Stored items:
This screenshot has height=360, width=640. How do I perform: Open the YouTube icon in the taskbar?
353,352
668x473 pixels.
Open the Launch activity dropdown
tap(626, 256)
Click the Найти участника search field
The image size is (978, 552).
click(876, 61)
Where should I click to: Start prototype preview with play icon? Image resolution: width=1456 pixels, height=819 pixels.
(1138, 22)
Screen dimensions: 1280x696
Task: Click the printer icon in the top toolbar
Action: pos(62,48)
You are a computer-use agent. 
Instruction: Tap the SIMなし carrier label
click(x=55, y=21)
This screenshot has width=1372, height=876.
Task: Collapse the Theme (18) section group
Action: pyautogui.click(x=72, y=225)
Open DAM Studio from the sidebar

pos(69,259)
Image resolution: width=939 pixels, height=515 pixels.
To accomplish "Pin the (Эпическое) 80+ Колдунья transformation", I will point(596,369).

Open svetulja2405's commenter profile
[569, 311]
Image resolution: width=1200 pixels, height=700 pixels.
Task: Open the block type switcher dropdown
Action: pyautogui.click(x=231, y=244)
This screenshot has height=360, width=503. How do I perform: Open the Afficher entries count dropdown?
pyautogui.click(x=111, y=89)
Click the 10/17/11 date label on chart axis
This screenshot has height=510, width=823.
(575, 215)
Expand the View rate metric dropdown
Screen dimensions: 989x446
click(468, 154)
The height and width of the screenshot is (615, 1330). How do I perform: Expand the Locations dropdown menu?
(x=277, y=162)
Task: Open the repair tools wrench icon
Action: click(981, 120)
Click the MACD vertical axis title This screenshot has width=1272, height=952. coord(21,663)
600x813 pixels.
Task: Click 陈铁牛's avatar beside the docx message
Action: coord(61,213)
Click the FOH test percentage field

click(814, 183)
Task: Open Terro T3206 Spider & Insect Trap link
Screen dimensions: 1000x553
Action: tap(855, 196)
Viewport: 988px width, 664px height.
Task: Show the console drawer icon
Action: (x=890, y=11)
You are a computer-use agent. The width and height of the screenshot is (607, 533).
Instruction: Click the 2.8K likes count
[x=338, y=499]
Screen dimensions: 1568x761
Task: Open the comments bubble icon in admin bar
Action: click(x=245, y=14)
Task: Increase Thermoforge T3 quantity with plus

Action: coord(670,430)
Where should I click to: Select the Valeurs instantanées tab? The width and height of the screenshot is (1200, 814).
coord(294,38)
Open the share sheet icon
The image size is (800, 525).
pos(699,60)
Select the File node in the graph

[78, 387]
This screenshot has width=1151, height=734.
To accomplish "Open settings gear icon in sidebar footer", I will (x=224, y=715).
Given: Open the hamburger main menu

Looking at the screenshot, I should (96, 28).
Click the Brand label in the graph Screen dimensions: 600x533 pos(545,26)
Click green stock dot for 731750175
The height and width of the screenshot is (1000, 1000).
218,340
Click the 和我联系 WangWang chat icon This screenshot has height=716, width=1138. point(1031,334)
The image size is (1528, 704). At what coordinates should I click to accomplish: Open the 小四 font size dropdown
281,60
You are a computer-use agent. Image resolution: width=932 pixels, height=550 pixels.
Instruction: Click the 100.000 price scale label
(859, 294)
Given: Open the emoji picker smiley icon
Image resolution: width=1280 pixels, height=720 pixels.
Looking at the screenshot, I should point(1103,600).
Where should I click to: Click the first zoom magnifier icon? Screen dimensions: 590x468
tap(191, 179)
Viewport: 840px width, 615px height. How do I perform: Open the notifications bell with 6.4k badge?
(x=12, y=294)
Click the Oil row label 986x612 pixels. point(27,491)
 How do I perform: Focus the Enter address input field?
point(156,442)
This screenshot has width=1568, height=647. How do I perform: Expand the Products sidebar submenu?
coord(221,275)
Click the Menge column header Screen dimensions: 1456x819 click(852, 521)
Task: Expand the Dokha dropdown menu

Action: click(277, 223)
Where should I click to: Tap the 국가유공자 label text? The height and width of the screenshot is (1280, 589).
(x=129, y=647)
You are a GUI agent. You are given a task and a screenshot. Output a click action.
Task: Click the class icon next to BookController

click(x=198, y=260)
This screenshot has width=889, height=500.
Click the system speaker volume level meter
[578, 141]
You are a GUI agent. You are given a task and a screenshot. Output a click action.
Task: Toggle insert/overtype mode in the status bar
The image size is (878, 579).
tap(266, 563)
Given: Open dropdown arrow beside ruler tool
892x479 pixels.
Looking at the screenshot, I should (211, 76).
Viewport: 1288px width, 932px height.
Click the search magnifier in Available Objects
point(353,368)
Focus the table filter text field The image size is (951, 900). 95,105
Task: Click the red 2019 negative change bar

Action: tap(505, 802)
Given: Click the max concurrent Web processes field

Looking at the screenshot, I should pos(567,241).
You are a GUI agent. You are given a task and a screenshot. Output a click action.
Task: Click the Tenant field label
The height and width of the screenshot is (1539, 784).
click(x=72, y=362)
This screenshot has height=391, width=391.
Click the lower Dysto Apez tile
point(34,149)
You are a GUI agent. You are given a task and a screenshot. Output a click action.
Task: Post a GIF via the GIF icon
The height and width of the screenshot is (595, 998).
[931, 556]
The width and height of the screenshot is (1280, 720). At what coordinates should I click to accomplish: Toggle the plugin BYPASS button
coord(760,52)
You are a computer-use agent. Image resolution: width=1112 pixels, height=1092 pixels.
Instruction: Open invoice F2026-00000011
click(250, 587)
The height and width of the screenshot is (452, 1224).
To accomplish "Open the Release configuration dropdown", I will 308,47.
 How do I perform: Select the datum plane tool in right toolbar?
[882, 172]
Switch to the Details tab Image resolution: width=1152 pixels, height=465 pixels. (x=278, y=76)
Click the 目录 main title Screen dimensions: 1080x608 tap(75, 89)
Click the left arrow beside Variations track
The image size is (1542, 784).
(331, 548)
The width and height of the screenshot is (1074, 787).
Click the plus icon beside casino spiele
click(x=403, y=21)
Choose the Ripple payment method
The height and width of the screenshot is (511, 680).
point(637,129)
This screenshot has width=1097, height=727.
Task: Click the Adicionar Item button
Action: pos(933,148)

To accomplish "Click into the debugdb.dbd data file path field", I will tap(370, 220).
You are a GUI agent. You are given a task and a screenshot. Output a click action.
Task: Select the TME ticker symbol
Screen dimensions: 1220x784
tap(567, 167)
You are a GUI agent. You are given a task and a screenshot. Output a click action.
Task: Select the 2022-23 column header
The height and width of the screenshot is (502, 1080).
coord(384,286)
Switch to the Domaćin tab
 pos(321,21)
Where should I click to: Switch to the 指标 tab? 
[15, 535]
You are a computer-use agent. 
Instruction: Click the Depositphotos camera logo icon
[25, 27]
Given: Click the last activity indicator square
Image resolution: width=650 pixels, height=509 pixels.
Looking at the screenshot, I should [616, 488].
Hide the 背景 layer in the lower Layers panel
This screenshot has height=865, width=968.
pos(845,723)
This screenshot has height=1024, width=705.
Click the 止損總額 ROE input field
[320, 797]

• [Required work]:
What lines in the data above carry "header"? Return them all.

• [Reply]:
Click the Menge column header Screen dimensions: 1456x819 click(852, 521)
Task: Select the 2022-23 column header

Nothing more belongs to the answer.